*Exercise goal*:
Determine the number of lines in the data that include the word "will", and write only that number.

*Data section*:
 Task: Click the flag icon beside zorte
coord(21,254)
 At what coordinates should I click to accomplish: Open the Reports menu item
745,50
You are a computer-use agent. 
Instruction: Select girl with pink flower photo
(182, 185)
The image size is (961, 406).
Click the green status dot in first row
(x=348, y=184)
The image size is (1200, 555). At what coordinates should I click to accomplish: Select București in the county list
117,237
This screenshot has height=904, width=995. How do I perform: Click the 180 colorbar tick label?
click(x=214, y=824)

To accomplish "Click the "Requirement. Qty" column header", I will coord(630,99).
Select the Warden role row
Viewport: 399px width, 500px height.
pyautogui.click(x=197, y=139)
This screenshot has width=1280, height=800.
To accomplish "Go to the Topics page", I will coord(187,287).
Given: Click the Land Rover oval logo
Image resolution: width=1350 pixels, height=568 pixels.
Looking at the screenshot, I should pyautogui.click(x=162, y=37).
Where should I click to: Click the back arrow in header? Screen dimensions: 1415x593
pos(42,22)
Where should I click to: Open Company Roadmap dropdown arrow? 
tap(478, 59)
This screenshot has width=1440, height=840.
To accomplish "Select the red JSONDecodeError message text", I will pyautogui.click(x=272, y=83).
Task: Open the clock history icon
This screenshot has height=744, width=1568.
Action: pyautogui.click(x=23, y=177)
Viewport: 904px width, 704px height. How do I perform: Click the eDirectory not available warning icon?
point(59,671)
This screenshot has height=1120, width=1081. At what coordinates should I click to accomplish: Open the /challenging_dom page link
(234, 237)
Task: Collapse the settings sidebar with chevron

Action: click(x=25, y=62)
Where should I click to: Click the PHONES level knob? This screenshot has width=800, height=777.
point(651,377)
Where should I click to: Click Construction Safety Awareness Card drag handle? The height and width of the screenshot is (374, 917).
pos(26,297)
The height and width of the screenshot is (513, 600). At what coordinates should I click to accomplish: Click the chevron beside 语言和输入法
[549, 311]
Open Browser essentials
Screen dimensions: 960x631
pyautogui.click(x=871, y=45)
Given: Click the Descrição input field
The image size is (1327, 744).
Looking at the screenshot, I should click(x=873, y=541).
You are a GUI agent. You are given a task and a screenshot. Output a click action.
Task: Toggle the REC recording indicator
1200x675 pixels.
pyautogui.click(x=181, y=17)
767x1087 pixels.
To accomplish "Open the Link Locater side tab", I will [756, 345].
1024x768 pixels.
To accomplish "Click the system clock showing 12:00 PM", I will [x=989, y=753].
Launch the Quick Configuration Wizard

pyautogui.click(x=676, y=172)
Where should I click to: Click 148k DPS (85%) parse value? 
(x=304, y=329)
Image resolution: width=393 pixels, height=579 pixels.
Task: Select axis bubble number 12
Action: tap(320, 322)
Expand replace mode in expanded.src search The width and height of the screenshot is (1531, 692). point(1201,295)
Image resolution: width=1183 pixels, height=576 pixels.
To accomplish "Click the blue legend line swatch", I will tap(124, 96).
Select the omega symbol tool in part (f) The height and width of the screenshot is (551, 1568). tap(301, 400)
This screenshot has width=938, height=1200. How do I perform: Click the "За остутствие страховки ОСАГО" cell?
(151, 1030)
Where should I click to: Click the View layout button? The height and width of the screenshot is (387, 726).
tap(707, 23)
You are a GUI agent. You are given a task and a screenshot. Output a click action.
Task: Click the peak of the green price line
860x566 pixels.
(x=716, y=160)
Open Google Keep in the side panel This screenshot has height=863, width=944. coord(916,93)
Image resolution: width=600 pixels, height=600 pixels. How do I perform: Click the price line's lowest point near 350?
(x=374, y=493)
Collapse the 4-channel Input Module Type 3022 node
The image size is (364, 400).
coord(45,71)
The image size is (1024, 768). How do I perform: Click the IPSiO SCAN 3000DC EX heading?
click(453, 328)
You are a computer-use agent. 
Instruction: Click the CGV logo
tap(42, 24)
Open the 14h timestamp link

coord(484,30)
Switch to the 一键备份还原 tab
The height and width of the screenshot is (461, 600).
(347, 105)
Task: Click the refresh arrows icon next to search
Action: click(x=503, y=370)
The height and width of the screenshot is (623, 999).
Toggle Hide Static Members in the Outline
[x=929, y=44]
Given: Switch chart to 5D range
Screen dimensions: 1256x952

*Written answer*:
6